There is a great deal of confusion regarding the Greek term μονογενές (mo·no·gen·ēs), which has traditionally been translated “only-begotten.” The proper meaning of this term is very significant, because it is used five times with regard to Jesus Christ in his preexistence.1 Some have asserted the term instead means “unique” or “one of a kind,”2 Loader went so far to state that “only-begotten” is not the “proper meaning of μονογενές.”3 They would render such famous passages such as Jn. 3:16 “God gave his unique Son,” rather than “God gave his only-begotten Son.” It seems to me that the most influential work which advocates this viewpoint is The Vocabulary of the Greek Testament, by Moulton, and Milligan which argues,
“μονογενές is literally “one of a kind,” “only,” “unique” (unicus), not “only begotten,” which would be μονογέννητος (unigenitus), and is common in the LXX in this sense […] The emphasis is on the thought that, as the “only” Son of God, he has no equal and is able fully to reveal the Father.”4
This entire entry is full of errors, and assertions which are without historical basis.
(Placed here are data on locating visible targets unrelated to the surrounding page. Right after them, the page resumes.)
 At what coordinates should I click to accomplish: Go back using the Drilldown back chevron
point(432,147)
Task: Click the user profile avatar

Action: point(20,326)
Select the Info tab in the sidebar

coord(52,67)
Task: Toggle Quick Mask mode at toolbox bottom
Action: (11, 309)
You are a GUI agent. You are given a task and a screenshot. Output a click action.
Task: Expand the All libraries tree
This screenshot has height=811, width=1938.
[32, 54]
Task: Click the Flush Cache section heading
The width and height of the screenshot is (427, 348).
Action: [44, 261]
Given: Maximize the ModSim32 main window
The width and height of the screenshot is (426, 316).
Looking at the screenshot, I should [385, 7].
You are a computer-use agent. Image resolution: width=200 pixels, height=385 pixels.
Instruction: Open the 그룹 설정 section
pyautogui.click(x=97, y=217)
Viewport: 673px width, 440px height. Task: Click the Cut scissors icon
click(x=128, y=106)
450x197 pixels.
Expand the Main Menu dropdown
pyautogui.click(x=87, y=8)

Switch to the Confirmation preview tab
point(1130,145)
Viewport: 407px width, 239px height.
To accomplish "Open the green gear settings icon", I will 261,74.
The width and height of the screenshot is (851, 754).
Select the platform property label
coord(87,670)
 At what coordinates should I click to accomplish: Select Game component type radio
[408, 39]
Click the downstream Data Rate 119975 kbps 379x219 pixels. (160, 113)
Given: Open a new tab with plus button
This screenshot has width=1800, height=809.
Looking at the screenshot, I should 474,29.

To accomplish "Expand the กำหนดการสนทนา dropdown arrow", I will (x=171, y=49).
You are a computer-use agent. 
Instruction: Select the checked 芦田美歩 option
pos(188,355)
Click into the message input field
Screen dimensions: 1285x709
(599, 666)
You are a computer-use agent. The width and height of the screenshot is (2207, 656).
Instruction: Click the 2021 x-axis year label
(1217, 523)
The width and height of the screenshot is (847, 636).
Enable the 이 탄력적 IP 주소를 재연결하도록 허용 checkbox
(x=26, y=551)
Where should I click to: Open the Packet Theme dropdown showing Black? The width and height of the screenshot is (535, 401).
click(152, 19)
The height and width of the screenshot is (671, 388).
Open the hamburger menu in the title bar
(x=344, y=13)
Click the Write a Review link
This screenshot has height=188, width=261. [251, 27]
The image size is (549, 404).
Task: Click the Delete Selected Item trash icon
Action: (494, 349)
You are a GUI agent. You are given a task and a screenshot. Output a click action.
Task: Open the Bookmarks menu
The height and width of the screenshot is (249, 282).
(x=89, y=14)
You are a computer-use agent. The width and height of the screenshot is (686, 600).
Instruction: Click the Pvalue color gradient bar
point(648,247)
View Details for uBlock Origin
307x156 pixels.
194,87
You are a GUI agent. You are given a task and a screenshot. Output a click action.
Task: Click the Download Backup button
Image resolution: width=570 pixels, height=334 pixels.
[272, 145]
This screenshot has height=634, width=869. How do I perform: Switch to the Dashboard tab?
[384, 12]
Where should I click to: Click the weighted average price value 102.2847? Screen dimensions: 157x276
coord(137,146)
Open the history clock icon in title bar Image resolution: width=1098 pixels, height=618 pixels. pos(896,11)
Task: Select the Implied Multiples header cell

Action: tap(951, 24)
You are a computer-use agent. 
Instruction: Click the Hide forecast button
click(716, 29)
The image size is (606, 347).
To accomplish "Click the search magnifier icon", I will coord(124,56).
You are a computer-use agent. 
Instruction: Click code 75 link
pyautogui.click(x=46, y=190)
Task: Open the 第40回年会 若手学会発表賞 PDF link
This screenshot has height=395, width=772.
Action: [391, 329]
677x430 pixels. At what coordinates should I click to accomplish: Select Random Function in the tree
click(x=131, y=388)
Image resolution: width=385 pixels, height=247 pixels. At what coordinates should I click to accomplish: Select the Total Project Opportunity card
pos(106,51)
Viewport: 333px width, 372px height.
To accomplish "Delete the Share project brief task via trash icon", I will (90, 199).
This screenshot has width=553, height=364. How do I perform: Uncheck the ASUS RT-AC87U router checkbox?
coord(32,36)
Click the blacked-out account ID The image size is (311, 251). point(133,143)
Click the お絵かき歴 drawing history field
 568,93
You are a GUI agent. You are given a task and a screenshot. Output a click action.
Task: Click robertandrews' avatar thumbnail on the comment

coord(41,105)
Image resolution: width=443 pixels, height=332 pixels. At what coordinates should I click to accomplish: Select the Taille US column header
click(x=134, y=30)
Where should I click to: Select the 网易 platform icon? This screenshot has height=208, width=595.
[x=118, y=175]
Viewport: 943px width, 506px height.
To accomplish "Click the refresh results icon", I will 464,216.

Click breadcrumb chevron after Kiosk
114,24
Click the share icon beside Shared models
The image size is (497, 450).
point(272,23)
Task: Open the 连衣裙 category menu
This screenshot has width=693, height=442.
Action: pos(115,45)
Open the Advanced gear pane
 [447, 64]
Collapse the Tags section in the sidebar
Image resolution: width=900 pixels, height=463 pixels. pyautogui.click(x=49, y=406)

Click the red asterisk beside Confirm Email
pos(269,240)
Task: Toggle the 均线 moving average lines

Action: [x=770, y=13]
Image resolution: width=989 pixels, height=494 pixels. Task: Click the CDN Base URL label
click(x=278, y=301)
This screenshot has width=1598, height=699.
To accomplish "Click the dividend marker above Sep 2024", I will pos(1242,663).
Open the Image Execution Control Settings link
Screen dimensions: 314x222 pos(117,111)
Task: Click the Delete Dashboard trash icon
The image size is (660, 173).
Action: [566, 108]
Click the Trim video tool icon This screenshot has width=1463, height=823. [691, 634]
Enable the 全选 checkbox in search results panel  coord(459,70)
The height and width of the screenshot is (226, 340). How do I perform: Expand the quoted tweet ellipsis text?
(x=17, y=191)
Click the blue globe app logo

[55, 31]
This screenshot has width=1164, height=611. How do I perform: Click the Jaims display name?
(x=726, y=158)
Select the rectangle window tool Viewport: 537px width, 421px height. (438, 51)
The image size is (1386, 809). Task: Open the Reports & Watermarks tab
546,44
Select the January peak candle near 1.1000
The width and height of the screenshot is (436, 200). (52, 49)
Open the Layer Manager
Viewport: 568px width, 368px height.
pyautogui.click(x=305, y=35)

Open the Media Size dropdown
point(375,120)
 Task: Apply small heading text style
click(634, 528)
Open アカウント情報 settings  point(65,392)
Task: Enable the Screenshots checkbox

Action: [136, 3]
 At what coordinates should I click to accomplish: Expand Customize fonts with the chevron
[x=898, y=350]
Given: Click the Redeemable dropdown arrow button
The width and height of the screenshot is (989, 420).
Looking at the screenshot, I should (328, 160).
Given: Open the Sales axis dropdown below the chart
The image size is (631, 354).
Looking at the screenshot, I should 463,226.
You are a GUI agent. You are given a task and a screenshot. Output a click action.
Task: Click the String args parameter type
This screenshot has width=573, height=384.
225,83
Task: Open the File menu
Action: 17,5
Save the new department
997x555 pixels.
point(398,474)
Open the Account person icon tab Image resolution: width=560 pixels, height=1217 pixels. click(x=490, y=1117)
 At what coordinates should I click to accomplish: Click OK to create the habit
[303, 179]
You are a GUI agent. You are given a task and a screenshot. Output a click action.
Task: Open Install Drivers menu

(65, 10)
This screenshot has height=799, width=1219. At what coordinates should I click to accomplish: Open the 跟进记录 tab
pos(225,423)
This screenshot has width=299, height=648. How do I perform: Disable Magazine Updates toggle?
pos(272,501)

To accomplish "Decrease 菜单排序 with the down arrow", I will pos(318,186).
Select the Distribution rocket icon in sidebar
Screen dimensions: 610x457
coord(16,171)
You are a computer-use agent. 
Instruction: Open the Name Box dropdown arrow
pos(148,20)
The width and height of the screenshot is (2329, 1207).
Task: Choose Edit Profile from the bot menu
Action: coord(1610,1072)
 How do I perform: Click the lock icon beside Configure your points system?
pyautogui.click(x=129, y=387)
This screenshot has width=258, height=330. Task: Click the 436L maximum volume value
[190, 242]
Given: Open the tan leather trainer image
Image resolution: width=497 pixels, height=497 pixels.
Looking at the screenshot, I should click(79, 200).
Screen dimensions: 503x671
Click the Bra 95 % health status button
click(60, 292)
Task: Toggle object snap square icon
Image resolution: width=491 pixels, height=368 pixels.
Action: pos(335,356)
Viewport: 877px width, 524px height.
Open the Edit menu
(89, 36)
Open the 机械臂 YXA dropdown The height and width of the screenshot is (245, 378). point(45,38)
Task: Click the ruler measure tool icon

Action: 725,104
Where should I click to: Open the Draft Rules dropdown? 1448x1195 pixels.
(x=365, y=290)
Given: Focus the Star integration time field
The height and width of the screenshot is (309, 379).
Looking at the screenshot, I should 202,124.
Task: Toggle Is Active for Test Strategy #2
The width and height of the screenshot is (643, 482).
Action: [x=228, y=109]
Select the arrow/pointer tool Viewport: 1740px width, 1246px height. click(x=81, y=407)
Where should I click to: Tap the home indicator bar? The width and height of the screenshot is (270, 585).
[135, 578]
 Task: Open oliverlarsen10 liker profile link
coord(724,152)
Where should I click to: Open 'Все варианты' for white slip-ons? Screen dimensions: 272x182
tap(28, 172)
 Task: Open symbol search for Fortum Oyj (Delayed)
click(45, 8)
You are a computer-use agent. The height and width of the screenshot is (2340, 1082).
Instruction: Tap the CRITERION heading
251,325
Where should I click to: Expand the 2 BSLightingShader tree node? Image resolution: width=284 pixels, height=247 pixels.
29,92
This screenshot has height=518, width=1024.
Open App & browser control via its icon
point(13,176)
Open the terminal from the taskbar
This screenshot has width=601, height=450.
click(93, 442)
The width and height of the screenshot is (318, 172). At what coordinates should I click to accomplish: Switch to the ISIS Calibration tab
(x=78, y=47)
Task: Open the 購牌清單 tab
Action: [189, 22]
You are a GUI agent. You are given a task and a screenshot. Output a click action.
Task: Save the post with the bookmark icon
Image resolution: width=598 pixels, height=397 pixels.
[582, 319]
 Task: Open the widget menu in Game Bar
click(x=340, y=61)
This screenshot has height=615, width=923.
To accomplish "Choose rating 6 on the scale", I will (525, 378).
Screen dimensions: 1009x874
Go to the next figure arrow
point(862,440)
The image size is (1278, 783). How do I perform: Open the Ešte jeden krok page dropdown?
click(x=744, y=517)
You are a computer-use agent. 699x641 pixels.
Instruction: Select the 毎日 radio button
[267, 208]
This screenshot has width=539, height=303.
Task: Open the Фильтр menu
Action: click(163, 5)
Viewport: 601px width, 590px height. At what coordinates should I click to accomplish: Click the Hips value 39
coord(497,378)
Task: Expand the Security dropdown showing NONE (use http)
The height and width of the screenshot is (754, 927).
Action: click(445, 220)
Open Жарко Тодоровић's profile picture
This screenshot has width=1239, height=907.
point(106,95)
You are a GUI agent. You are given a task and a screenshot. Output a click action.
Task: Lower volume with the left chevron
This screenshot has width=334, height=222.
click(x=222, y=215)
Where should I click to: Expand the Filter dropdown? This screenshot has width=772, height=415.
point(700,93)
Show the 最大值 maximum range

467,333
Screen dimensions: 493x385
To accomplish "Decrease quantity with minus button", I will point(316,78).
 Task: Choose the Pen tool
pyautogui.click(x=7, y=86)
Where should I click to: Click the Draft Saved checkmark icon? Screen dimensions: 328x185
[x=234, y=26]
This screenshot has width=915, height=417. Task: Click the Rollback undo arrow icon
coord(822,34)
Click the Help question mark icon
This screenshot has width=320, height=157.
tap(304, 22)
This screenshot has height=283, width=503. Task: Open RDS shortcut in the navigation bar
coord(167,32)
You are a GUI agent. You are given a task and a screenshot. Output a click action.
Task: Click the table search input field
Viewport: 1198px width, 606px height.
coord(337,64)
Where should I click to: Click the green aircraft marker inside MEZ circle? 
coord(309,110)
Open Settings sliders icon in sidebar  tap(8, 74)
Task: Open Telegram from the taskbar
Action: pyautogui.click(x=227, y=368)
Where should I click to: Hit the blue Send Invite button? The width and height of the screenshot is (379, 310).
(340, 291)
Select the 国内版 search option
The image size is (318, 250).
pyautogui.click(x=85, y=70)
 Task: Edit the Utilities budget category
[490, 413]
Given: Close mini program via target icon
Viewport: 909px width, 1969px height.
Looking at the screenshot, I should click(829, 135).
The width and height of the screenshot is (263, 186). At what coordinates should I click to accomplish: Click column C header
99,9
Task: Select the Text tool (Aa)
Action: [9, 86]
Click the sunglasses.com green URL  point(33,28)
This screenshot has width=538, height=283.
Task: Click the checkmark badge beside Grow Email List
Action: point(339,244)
The term μονογέννητος is found nowhere in the LXX, and is in fact a second century invention, the apostles could not have used this word because it did not yet exist!5 Regarding the Latin unigenitus, this very term is used in the Vulgate as a translation of μονογενές, at John 1:18 “unigenitus Filius (only-begotten Son),” which clearly expresses the concept of begetting according to their own criterion. The entry proceeds to cite from Tobit 8:17 as evidence that μονογενές does not carry the concept of begetting with it, but this is also misguided, as Marlowe has written on the subject in his article The Only Begotten Son,
“The meaning is, the son is the only offspring of the parent, not the only existing person of his kind. And so, in the Greek translation of the book of Tobit, when Raguel praises God for having mercy on δύο μονογενεῖς (8:17), he does not mean that his daughter Sara and Tobias were two “unique” persons; he means that they were both only begotten children of their fathers.”6
There is very strong evidence, etymological and historical that μονογενές literally means “only-begotten.” The Nicene Creed of 325 uses the term μονογενές to describe the doctrine of Eternal Generation, because all of the three hundred or so Bishops present at the Council understood that the word carried the concept of begetting with it.7 Even though many of the Nicene bishops rejected the notion that Christ was a creature, they could not avoid the fact that scripture clearly calls him “only-begotten.” Greek was the native language of all the bishops present, and they had no concept that μονογενές might mean “only” without reference to begetting.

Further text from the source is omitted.